Task material:
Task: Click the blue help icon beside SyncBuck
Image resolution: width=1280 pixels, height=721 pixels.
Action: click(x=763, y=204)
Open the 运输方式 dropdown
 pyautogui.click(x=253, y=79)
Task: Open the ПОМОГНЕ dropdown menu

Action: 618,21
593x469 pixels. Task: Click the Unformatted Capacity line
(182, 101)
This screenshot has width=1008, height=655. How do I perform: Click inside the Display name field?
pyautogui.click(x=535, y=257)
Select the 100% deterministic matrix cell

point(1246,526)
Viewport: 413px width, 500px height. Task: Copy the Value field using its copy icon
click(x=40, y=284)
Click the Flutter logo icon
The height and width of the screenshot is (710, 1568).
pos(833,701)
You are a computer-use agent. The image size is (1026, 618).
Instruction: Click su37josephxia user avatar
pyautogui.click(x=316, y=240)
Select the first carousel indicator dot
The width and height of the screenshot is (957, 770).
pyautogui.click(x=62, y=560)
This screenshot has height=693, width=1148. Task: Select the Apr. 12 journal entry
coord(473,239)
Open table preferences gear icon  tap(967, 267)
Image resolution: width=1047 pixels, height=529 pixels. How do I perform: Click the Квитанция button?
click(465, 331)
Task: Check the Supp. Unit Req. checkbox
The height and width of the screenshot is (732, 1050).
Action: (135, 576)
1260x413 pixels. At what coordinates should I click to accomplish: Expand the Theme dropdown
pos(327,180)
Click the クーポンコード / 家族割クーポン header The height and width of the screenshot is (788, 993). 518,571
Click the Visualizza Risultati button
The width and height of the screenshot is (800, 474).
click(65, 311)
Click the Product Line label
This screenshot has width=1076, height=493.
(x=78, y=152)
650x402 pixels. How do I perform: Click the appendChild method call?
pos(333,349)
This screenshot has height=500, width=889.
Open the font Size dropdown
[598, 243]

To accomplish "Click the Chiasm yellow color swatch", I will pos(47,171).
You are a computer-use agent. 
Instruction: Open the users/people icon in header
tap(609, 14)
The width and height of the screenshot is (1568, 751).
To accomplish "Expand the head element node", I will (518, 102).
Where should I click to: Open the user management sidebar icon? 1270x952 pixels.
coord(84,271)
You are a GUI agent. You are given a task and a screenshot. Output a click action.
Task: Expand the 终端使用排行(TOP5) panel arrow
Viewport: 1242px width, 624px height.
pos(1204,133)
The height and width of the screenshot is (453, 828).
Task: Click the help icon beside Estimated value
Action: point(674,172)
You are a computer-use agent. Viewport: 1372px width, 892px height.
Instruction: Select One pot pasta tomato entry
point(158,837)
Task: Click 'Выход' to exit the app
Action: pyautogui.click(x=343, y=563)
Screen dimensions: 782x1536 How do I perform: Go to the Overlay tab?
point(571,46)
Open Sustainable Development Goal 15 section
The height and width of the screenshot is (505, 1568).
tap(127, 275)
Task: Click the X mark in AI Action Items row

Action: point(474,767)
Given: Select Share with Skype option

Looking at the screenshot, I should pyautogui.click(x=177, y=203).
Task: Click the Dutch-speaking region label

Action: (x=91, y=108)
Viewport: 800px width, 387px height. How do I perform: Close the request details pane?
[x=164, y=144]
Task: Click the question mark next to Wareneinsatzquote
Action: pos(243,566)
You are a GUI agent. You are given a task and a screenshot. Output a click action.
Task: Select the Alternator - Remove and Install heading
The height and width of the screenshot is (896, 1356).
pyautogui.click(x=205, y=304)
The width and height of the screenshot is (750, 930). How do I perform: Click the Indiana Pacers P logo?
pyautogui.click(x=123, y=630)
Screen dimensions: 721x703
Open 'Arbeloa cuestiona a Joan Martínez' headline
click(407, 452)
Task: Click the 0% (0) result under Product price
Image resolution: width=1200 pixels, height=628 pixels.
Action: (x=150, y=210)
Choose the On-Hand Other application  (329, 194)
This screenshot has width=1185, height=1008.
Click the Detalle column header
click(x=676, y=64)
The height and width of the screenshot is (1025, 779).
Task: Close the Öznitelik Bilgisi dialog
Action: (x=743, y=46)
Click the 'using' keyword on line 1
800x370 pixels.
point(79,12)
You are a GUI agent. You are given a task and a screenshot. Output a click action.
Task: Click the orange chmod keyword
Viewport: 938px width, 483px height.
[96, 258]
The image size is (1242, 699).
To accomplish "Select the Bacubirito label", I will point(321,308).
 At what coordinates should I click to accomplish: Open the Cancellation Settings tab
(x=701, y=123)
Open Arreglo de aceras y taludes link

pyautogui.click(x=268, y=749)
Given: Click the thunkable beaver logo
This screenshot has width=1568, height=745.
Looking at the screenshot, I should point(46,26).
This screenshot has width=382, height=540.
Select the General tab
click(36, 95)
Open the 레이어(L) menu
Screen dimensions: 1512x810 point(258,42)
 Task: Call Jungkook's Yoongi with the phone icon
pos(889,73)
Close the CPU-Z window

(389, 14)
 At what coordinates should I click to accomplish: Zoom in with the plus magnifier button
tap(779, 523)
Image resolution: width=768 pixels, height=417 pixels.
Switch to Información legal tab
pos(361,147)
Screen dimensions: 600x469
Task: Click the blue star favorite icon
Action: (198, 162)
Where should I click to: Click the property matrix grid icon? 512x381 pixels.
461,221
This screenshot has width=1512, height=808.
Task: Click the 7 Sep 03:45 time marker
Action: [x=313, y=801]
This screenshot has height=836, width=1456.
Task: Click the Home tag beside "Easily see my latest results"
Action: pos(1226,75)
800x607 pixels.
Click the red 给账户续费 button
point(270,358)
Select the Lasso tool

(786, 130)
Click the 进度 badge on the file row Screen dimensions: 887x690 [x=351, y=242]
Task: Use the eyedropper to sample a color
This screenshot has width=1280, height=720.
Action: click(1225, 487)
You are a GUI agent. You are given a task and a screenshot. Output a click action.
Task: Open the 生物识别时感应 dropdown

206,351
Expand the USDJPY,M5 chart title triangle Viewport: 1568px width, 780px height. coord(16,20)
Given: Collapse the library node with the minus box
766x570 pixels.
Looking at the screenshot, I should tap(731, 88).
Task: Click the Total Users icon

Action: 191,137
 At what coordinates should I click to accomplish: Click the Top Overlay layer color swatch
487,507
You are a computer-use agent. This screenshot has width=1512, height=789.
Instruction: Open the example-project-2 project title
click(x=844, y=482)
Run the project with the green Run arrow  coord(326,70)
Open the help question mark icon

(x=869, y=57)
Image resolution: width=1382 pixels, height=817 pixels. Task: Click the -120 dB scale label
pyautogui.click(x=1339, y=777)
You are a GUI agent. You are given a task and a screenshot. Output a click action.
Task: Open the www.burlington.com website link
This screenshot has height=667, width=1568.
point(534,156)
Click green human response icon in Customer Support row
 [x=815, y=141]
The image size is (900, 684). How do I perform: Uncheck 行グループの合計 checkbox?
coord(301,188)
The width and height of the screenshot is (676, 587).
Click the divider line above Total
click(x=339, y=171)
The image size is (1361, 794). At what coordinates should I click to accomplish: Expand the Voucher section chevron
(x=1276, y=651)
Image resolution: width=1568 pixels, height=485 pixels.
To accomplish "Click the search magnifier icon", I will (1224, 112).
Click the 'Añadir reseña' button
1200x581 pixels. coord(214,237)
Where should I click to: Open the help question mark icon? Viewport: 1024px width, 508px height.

Problem statement:
Your answer should be the lines of the records that include the word "node".

Answer for this exercise:
To accomplish "Expand the head element node", I will (518, 102).
Given: Collapse the library node with the minus box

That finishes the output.